1938 - Howard Hughes set a new world record by flying around the world in 91 hours in a Lockheed Super-Electra loaded with state of the art instruments and a crew of four (Harry Connor, copilot and navigator; Tom Thurlow, navigator; Richard Stoddart, radio operator; and Ed Lund, flight engineer). The flight took off from Floyd Bennett Field in New York City, visiting Paris, Moscow, Omsk, Yakutsk, Fairbanks, and Minneapolis. Total distance flown: 23,612 km (14,672 miles).

1941 - The Jedwabne Pogrom - a massacre of Jews living in and near the Polish village of Jedwabne - was undertaken by the country's Nazi occupiers.

1962 - Telstar, the world's first communications satellite, was launched into orbit.

1966 - The Chicago Freedom Movement, led by Martin Luther King, held a rally at Chicago's Soldier Field, where as many as 60,000 people came to hear Dr. King speak as well as to witness performances by Mahalia Jackson, Stevie Wonder, and Peter Paul and Mary.

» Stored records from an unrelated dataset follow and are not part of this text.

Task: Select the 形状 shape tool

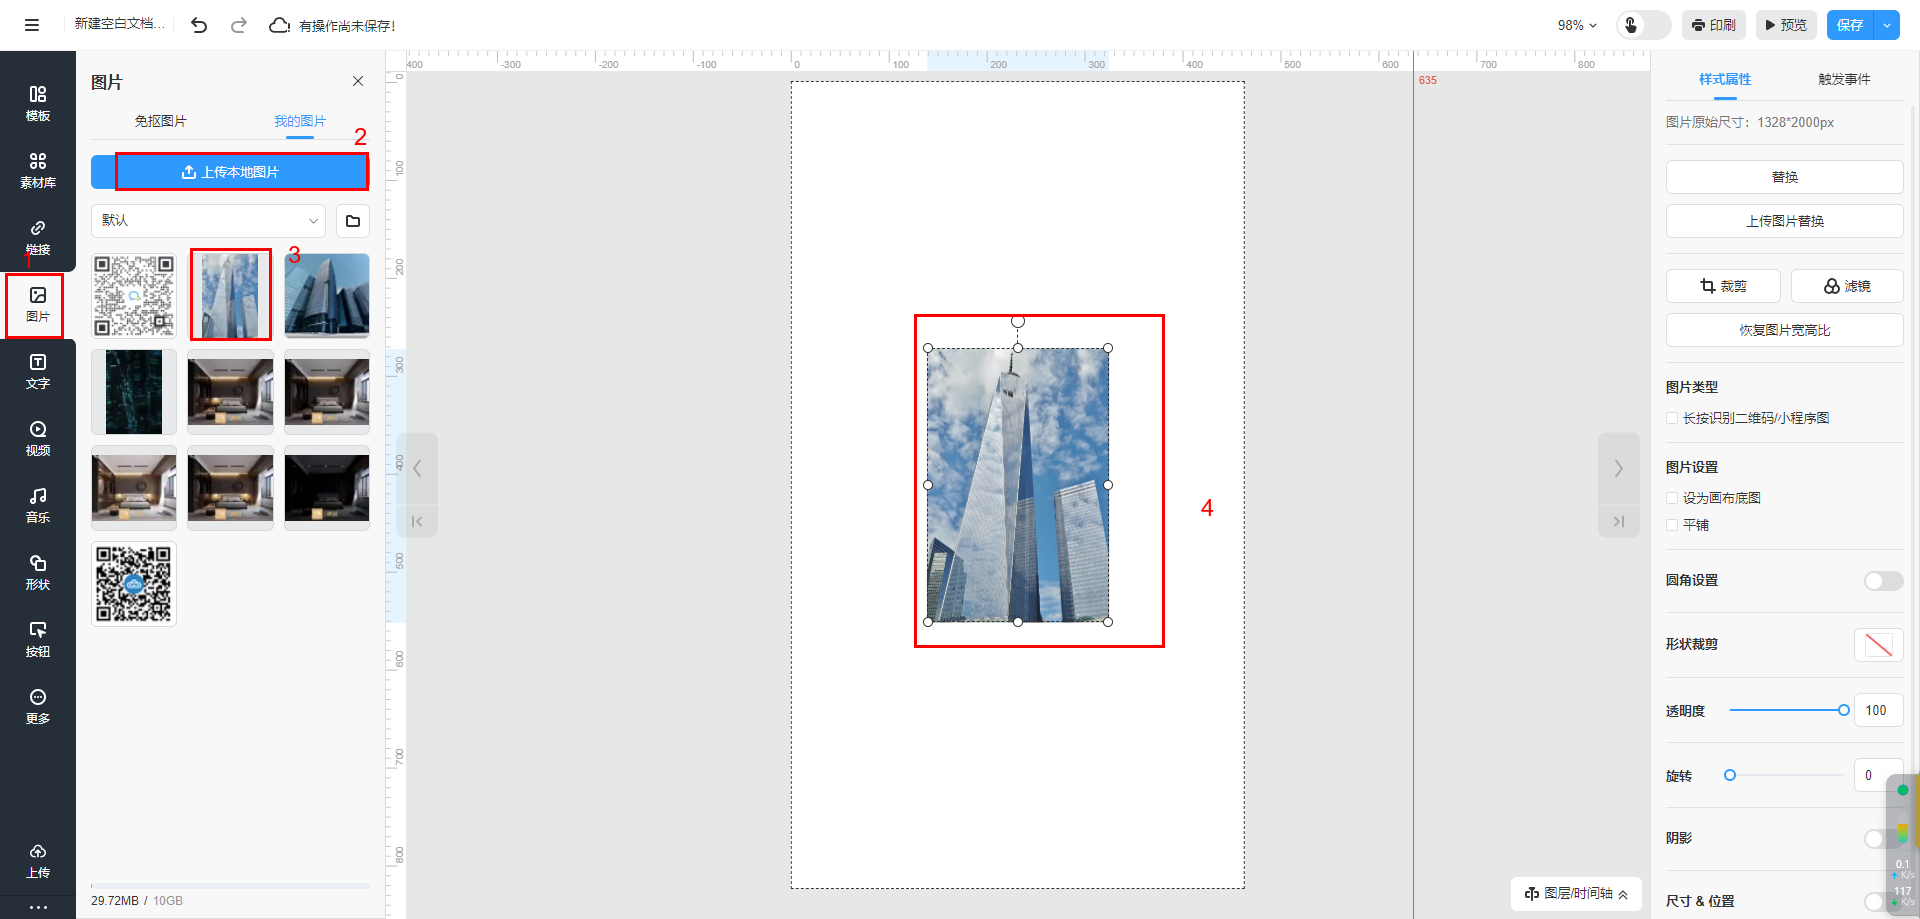Action: pyautogui.click(x=38, y=572)
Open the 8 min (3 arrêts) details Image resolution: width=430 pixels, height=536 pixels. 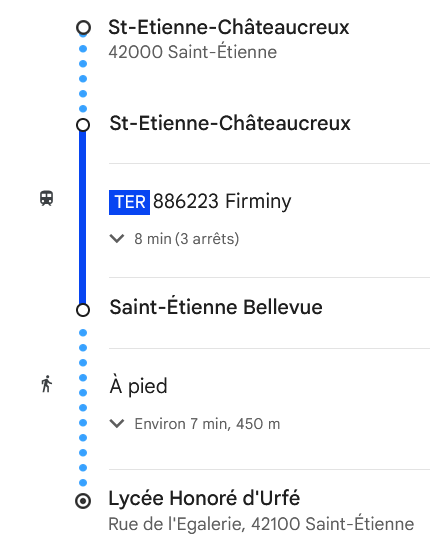[x=187, y=239]
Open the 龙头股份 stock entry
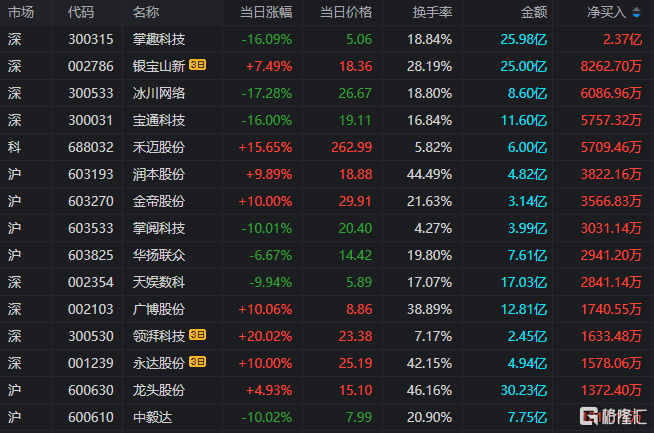Screen dimensions: 654x433 [327, 390]
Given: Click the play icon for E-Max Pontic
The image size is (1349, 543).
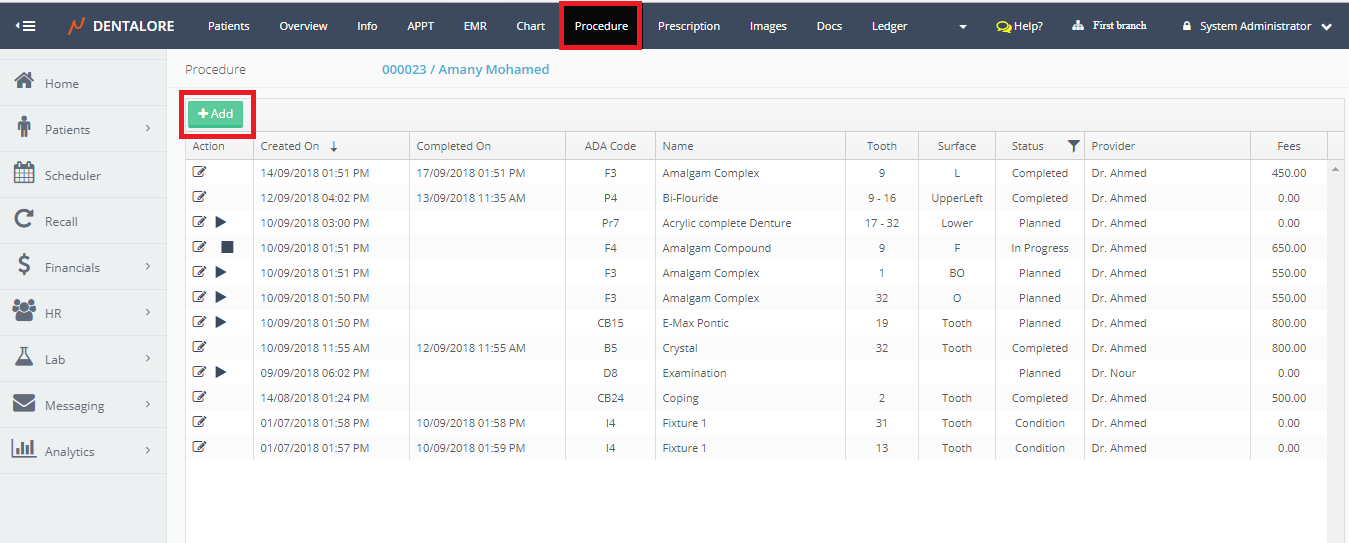Looking at the screenshot, I should (221, 323).
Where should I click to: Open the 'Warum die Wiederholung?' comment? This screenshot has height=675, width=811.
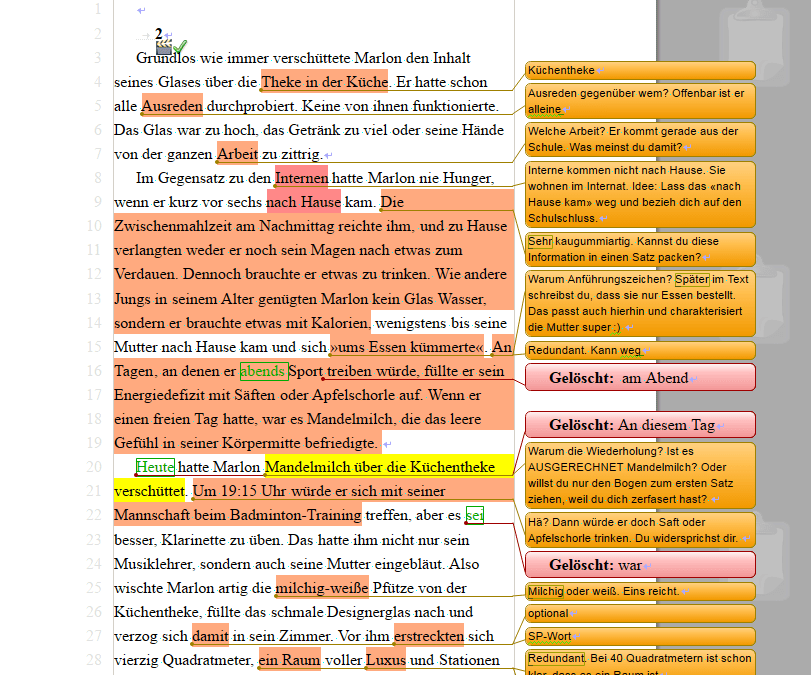(x=640, y=475)
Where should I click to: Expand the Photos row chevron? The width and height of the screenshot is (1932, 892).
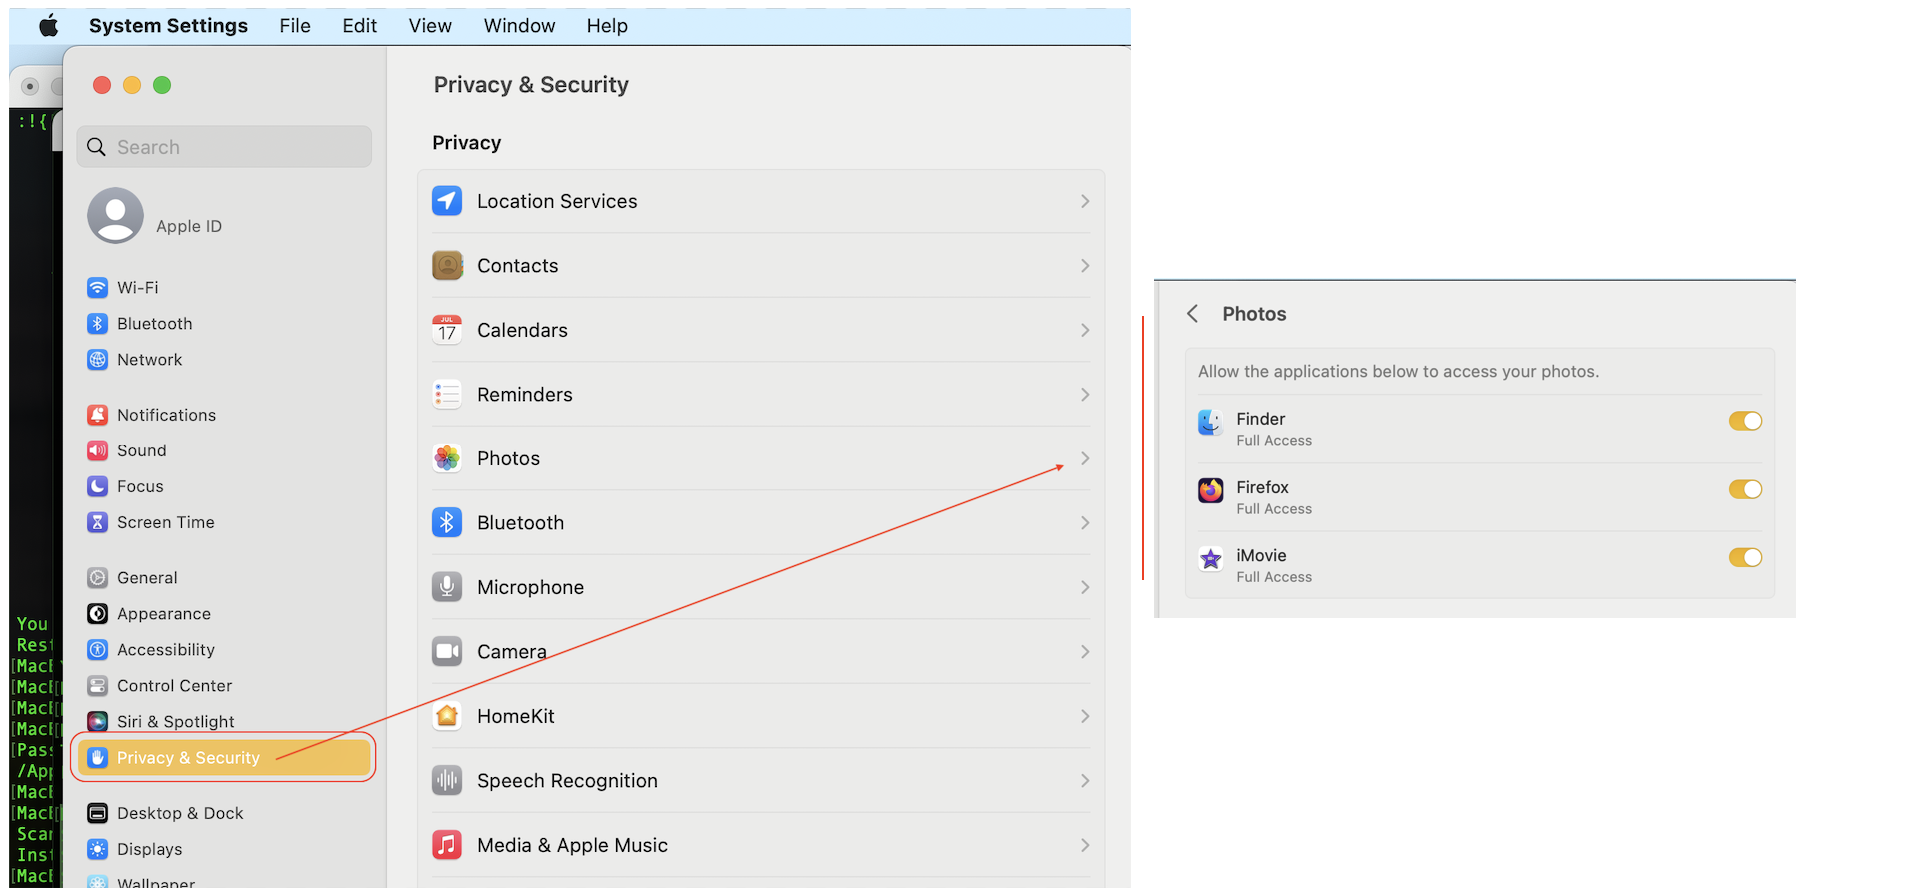pos(1085,458)
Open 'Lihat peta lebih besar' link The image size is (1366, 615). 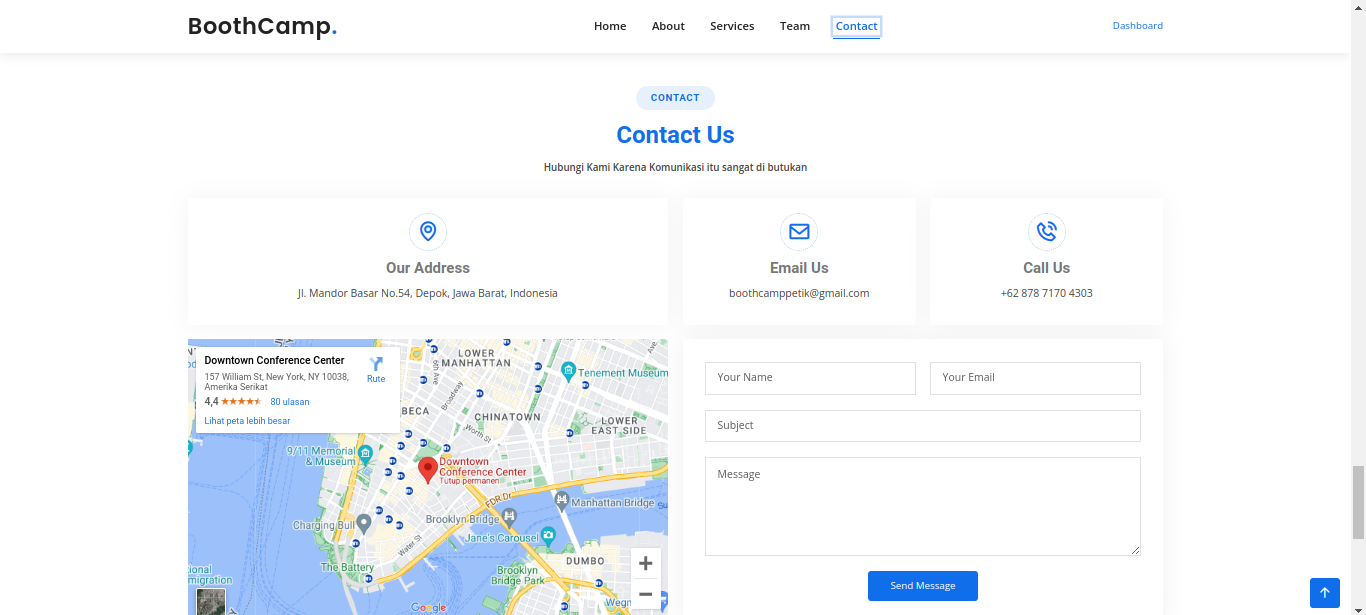[x=247, y=421]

1968 - Maurice Couve de Murville became Prime Minister of France.

1973
- The Bahamas gained full independence from the United Kingdom within the Commonwealth of Nations.

1976
- Following the Luanda Trial, four foreign mercenaries - one American (Daniel Gearhart) and three Britons (Costas Georgiou, Andy MacKenzie, and John Decker Barker) - were executed in the Angolan capital by the victorious Popular Movement for the Liberation of Angola (MPLA) for their activities on behalf of the defeated National Liberation Front of Angola (FNLA) during the Angolan War of Independence.

1985
- The Greenpeace vessel Rainbow Warrior was bombed and sunk by agents of France's DGSE while moored in the harbour of Auckland, New Zealand.

1997
- Partido Popular member Miguel Ángel Blanco was kidnapped in the Basque city of Ermua by ETA members, sparking widespread protests.

2002 - At a Sotheby's auction in London, Peter Paul Rubens' painting The Massacre of the Innocents was sold for £49.5 million (US$76.2 million) to Canadian newspaper mogul Kenneth, Lord Thomson. The work was temporarily put on display in that city's National Gallery until its permanent home at Toronto's Art Gallery of Ontario was completed in 2008. Although it remains the most expensive Old Master painting ever sold at auction, its cost pales in comparison to the US$140 million David Martinez allegedly paid David Geffen for Jackson Pollock's No. 5, 1948 in 2006.